Cost Of Bad Customer Service Skills
Measuring The Financial Cost Of Bad Customer Service Skills
Poor customer service skills can literally cost your business a fortune. This article makes the case for service improvement by accurately measuring the potential Return On Investment.
A recent study found that nine out of 10 consumers surveyed, declared that great customer service skills are "very or extremely" important in deciding whether to give a service provider repeat business. Additionally, 32% of respondents indicated they change providers because of bad service.
Despite the importance of satisfying the customer, it does not appear that companies are properly gathering vital consumer feedback, with just 25% of surveyed consumers reported having frequent opportunities to voice their opinions on their service experiences. About 30% reported they had infrequent opportunities to do so.
According to the findings, the average consumer switched businesses they dealt with twice in the past three years due to "bad service".
The top characteristics of companies with "great service" were:
- Resolving questions and problems (66%)
- Knowledge of the product or service (49%)
- Being easy to reach (35%)
- Understanding requirements (35%)
The top characteristics associated with "bad service" were:
- Inability to resolve questions or problems (46%)
- Being unavailable/difficult to reach (38%)
- Needing to deal with multiple people/departments to resolve problems (37%)

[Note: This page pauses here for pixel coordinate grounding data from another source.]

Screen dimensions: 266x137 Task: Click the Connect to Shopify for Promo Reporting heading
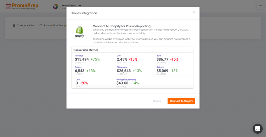coord(122,26)
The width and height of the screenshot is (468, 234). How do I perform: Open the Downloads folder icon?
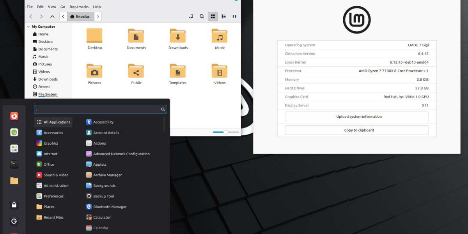(178, 36)
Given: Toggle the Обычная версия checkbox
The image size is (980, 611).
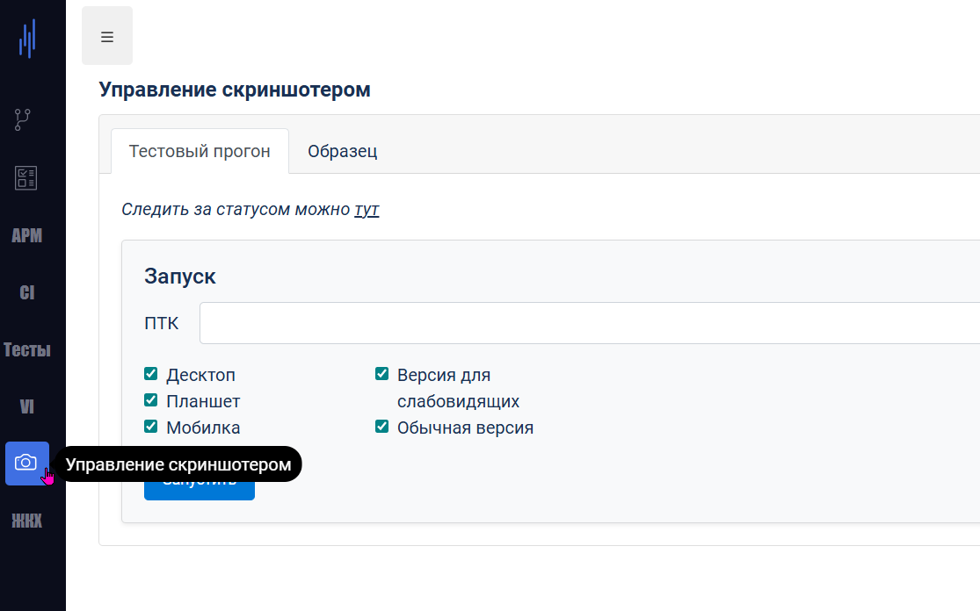Looking at the screenshot, I should (381, 427).
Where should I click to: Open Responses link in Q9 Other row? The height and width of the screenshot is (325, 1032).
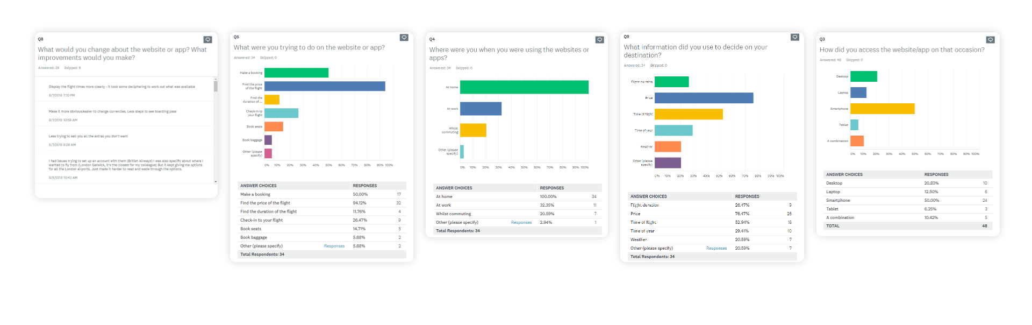pyautogui.click(x=716, y=248)
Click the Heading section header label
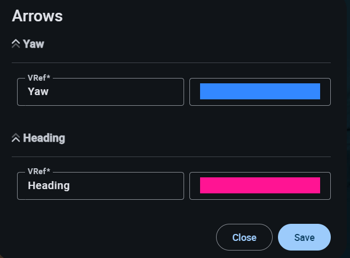Screen dimensions: 350x258 44,138
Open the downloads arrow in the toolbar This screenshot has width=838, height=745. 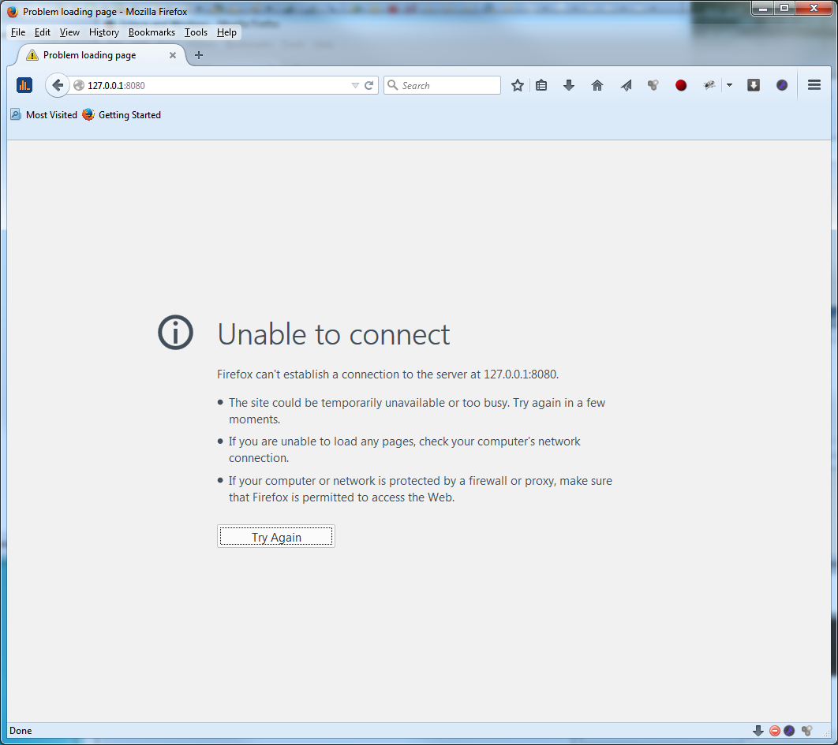tap(569, 85)
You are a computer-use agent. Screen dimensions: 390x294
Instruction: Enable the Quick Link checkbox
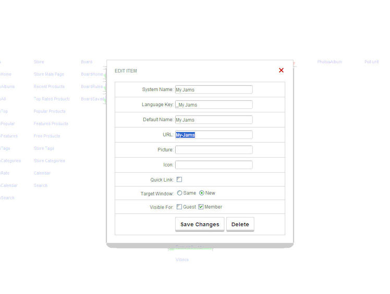179,180
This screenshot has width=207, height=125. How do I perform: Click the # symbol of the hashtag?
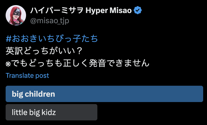click(x=8, y=39)

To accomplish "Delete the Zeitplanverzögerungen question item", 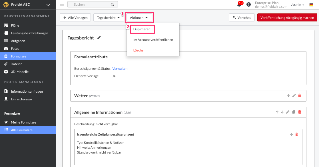I will point(297,134).
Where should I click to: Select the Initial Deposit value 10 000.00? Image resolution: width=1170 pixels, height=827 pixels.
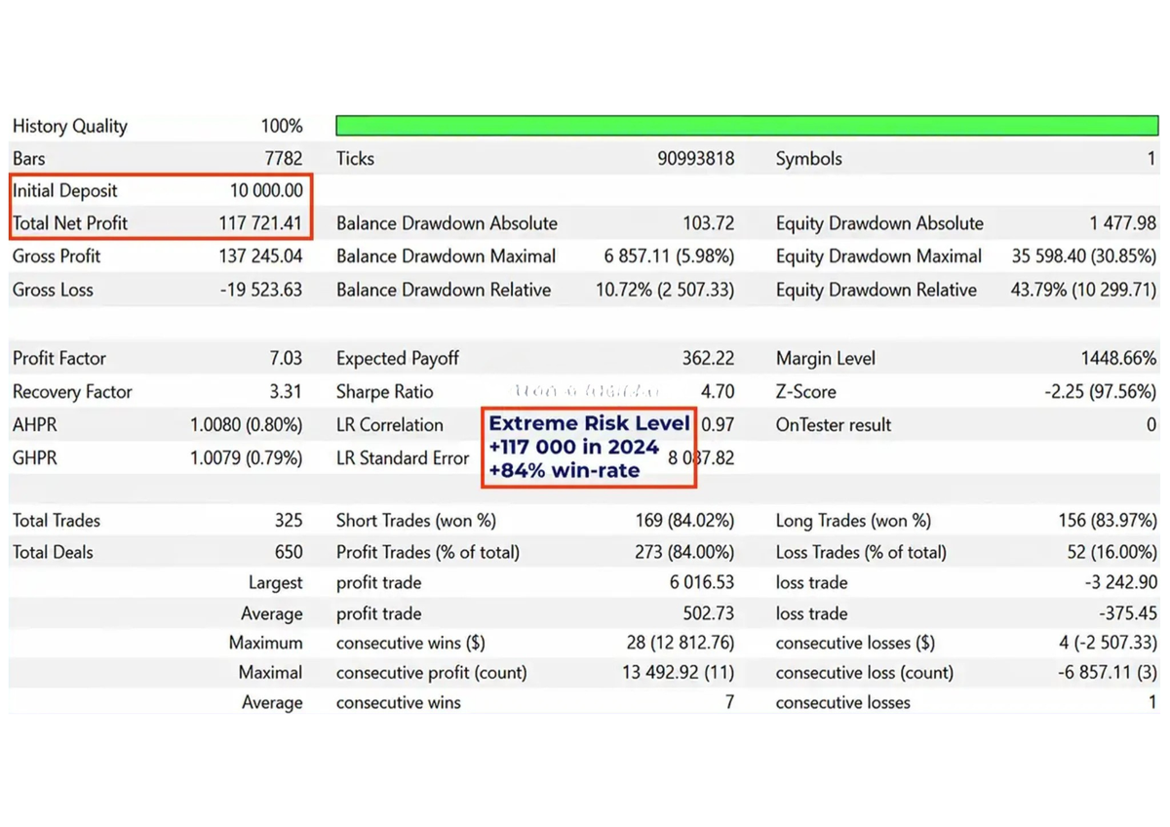point(265,191)
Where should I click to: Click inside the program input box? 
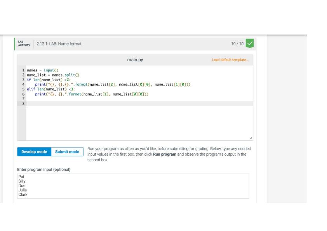tap(133, 186)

- Lack of product knowledge (34%), and
- Unprofessional demeanour (33%)
Another study, entitled "The Customer Experience Report, Great Britain 2006", reveals that 65 per cent of all respondents moved their business elsewhere after a bad service experience, while more than one quarter - 27 per cent - of those surveyed also indicate that once their custom is lost, it is lost forever.
On the other hand, positive customer experiences have a major impact on consumers' brand perceptions and buying behaviour, with 78 per cent of participants saying that they would be most likely to 'greatly or somewhat' increase their custom on the basis of consistently excellent service.
Clearly there are costs associated with money wasted on customer acquisition when customers, after experiencing the service offered, defect. Revenue and profit decrease because of poor customer retention. This is especially true as research confirms that long-term customers are more profitable to serve.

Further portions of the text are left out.